REQUEST –
Filter the records below, copying out each line that contains the string "Image".

DATASET EXTRACT –
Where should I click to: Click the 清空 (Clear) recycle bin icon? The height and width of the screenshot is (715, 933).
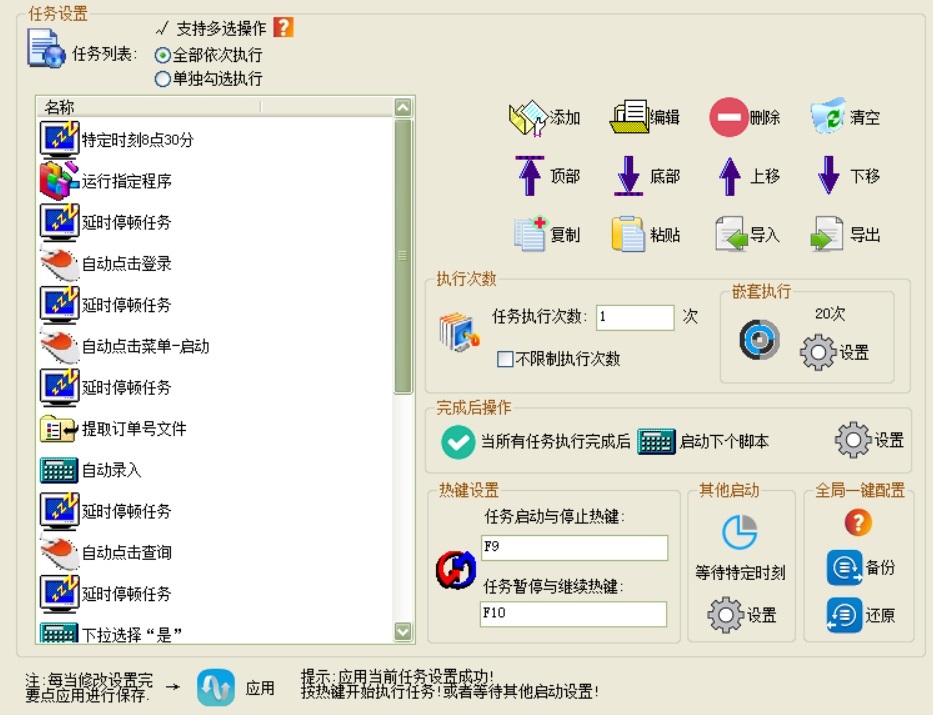click(829, 117)
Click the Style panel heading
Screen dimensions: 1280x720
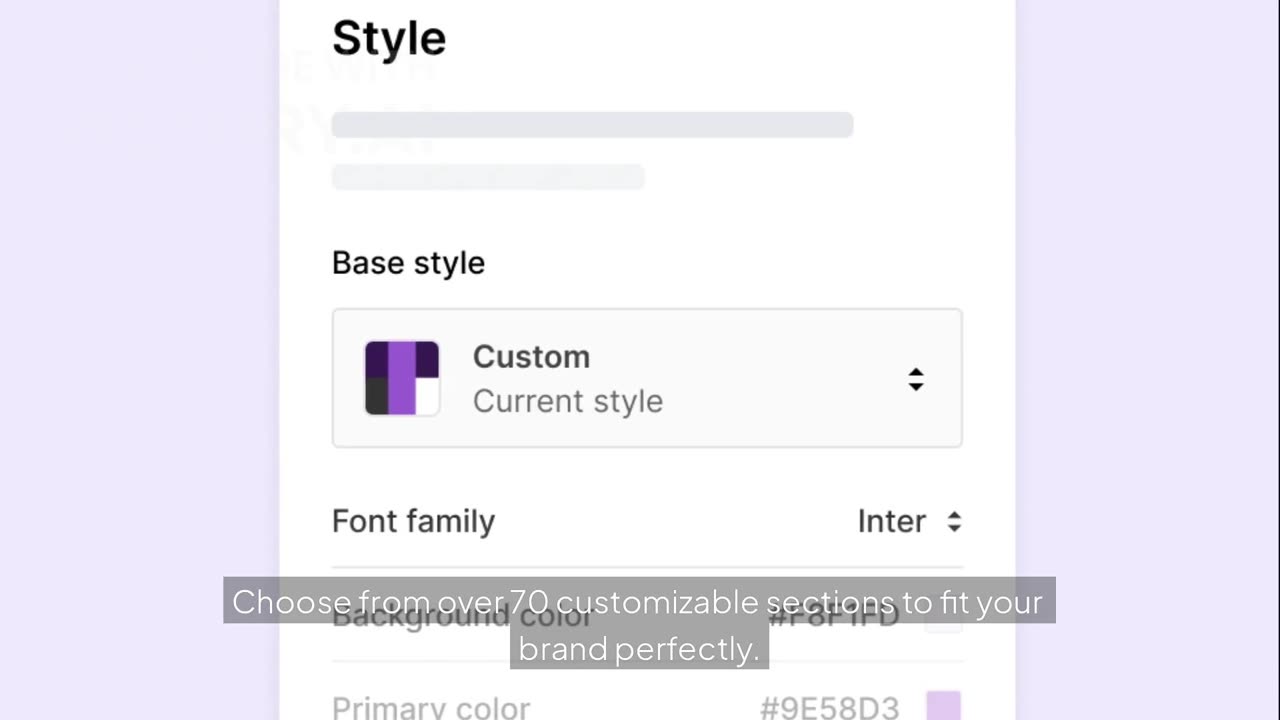coord(389,39)
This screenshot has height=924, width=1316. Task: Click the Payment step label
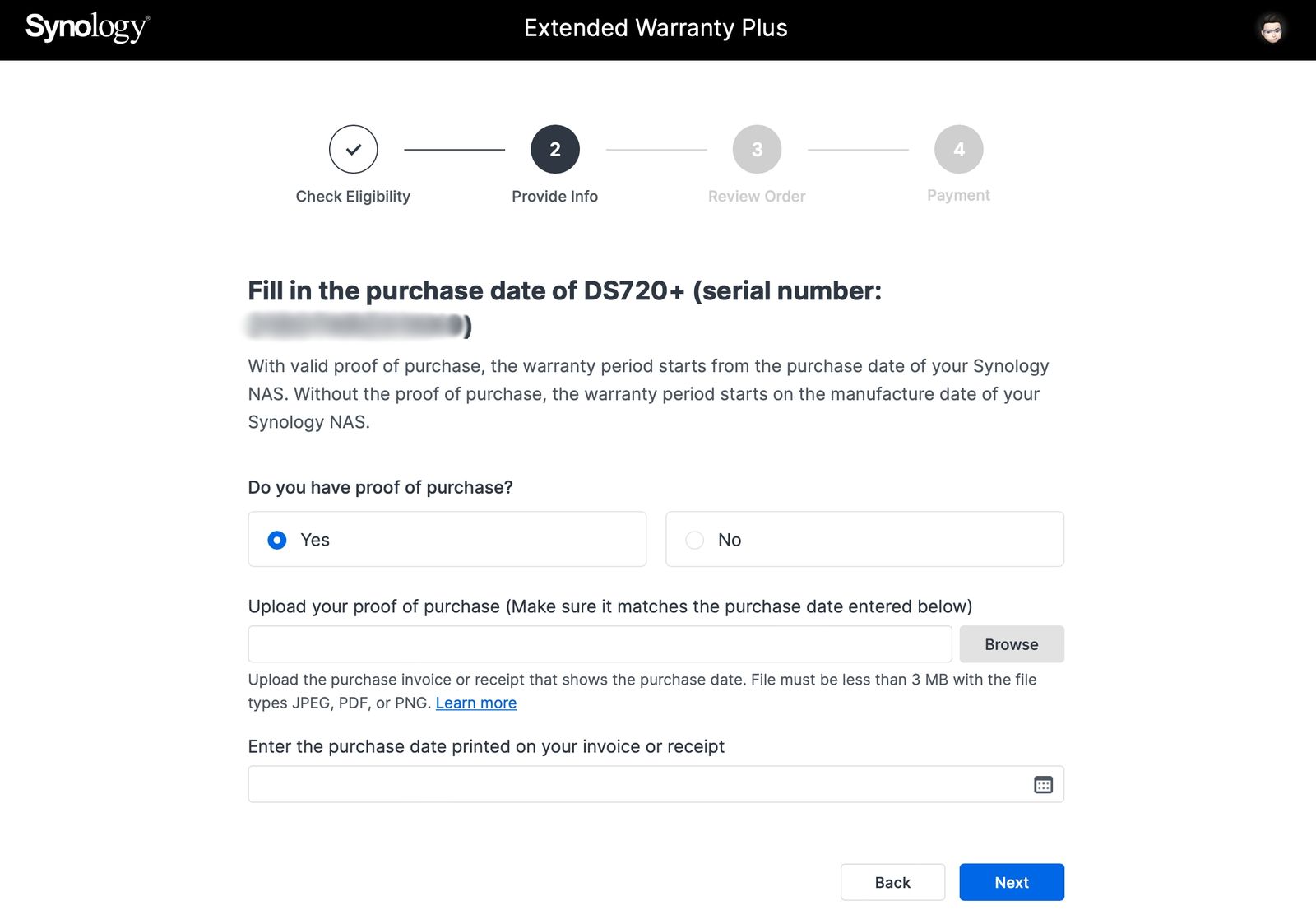click(958, 196)
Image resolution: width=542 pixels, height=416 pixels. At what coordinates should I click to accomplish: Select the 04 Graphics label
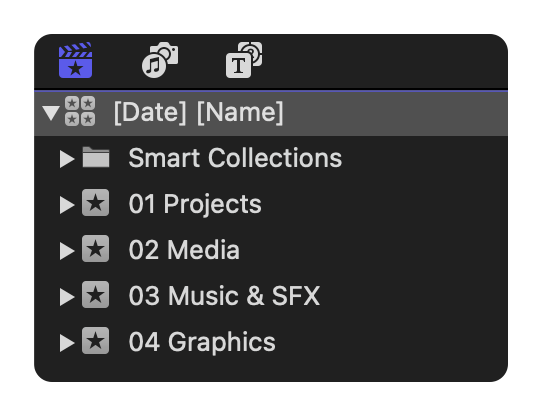click(202, 342)
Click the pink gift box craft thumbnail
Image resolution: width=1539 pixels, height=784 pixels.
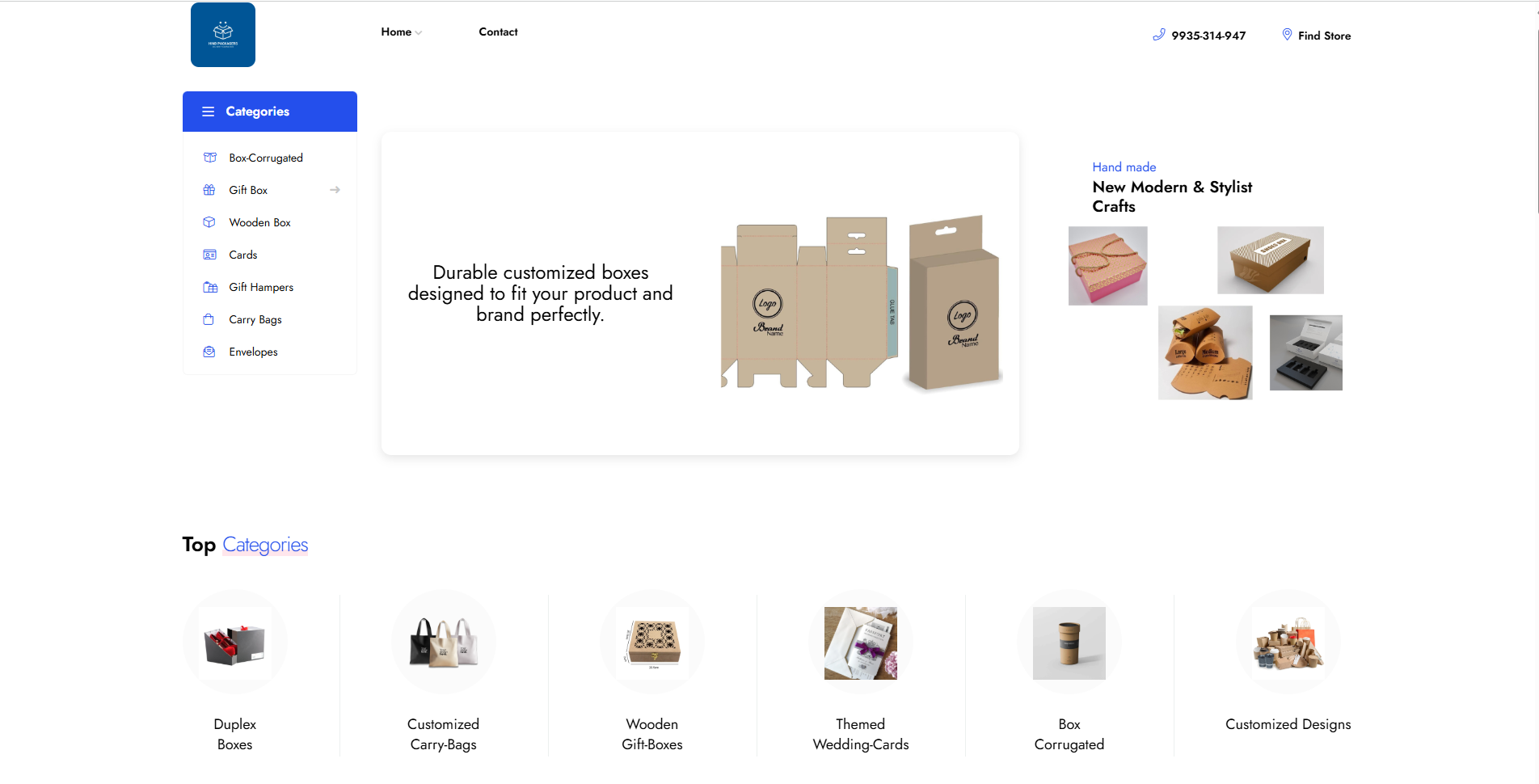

SOLUTION –
Image resolution: width=542 pixels, height=416 pixels. At what coordinates should I click to accomplish: Select the 04 Graphics label
Image resolution: width=1539 pixels, height=784 pixels.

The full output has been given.